Registrar a origem de depósitos e de movimentações em dinheiro não é apenas exigência legal, mas uma boa prática que auxilia a empresa a gerenciar riscos e manter a conformidade de suas operações.
A movimentação financeira por parte das empresas é cada vez mais passível de verificações e cruzamentos de dados por parte de órgãos e entidades que regulam o sistema financeiro e tributário do País. Essas apurações são feitas com base nas transações registradas e informadas por instituições financeiras, mas também contam com as informações prestadas pelo próprio contribuinte, quando entrega sua declaração de Imposto de Renda ou cumpre determinada obrigação acessória.
O controle rigoroso das informações sobre transações financeiras é antes de tudo uma boa prática de gestão para o negócio, auxiliando gestores a administrarem as contas da organização.
Entretanto, está relacionado, também, às obrigações legais assumidas pela empresa e à gestão de riscos para o negócio.
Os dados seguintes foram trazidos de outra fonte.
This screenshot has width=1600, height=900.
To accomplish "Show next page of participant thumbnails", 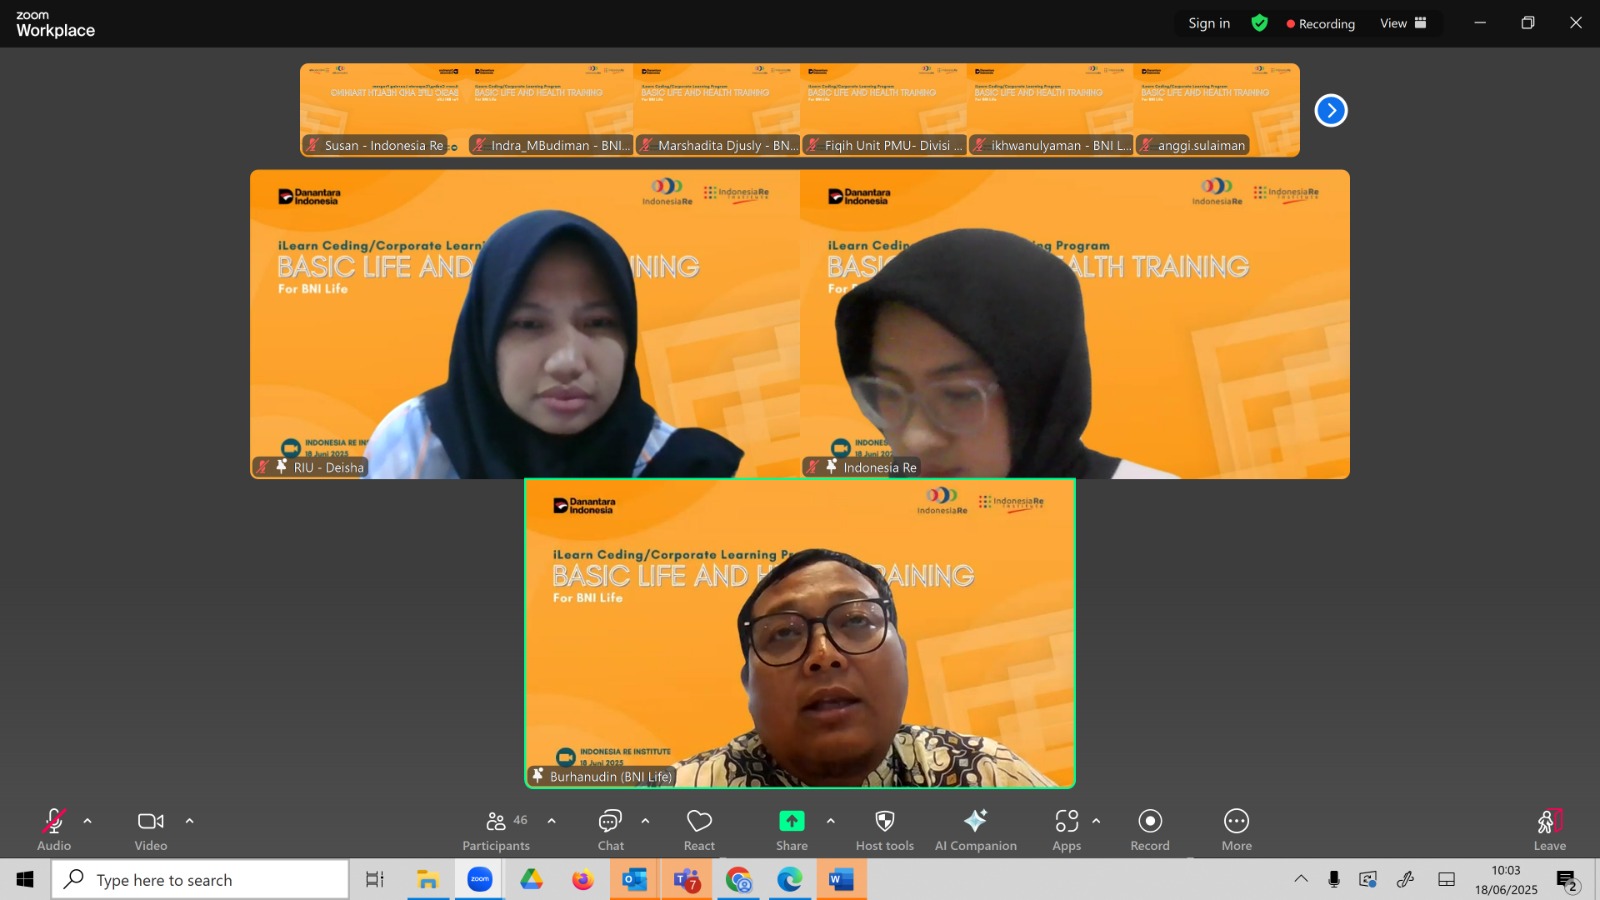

A Declaração de Operações Liquidadas com Moeda em Espécie (DME) é uma dessas obrigações. Instituída pela Instrução Normativa RFB nº 1.761/17 e em vigor desde janeiro de 2018, ela deve ser preenchida e entregue sempre que uma pessoa física ou jurídica tenha recebido valores em espécie cuja soma seja igual ou superior a R$ 30 mil, ou o equivalente em outra moeda. Manter esse e outros registros é indispensável para proteger a empresa contra sanções por inadequação ou para comprovar a licitude de suas operações quando necessário.
Em 30 de abril de 2021, o Supremo Tribunal Federal (STF) autorizou a incidência do Imposto de Renda sobre depósitos bancários que não tenham origem comprovada pelo titular e desde que ele tenha sido intimado para comprovar e não o fez. Essa situação se aplica aos casos em que a Receita Federal presumir que ganhos de receita ou de faturamento foram omitidos por parte da pessoa física ou jurídica.
Compliance criminal
A advogada criminalista, sócia-fundadora da DMKT Advocacia Criminal e autora do livro Criminal compliance na perspectiva da lei de lavagem de dinheiro, Dra. Débora Motta Cardoso, sublinha que o registro financeiro é um documento importante para preservar a empresa, pois ele é peça central na linha de investigação policial para casos de crimes financeiros.
“Quanto mais registradas estiverem as movimentações feitas por uma empresa, menor a chance de ela ser envolvida em práticas de lavagem de dinheiro”, esclarece. “Ainda que um cliente ou um funcionário tenha praticado crime, o bom registro vai mostrar que a empresa não se envolveu no delito”.
Essa é uma das ferramentas mais relevantes do compliance criminal, conjunto de medidas para garantir conformidade da empresa à lei, evitando a prática de crime na organização. “A empresa tem que ter a segurança de que, caso seja chamada a esclarecer alguma coisa, tenha documento para comprovar sua licitude na operação. Se o compliance documenta passo a passo a atividade que está realizando e ficar bem demonstrado que a empresa tomou todas as cautelas normais de ser diligente, está excluída a responsabilidade”, orienta Cardoso.
Penalidades
Em relação à DME, o presidente do Sindicato dos Contabilistas de São Paulo (Sindcont-SP), Geraldo Carlos Lima, alerta para problemas que as empresas podem enfrentar caso descumpram a obrigação. As sanções, esclarece, estão previstas no artigo 9º da Instrução Normativa RFB nº 1.761/17, que fixa multa entre R$ 100 e R$ 1,5 mil, dependendo do regime jurídico ou da condição do contribuinte.
Além da multa, a Receita Federal pode acionar o Ministério Público Federal, caso haja indícios de crimes de “lavagem” ou ocultação de bens, direitos e valores, conforme previstos no artigo 1º da Lei nº 9.613/98. Por isso, Lima recomenda que as empresas sempre comuniquem à Receita Federal as operações financeiras realizadas em espécie com valor igual ou superior a R$ 30 mil “ou o equivalente em outra moeda com a mesma pessoa física ou jurídica”.
O presidente do Sindcont-SP afirma ainda que “registrar todas as operações, identificando sua origem e destino”, é um requisito básico para a empresa. “No caso de pessoa jurídica, os registros devem estar na contabilidade; já no caso de pessoa física, há a opção do livro-caixa”. Essa é a maneira mais adequada para evitar a incidência do imposto de renda sobre depósitos bancários que não tenham origem comprovada, validada pelo STF.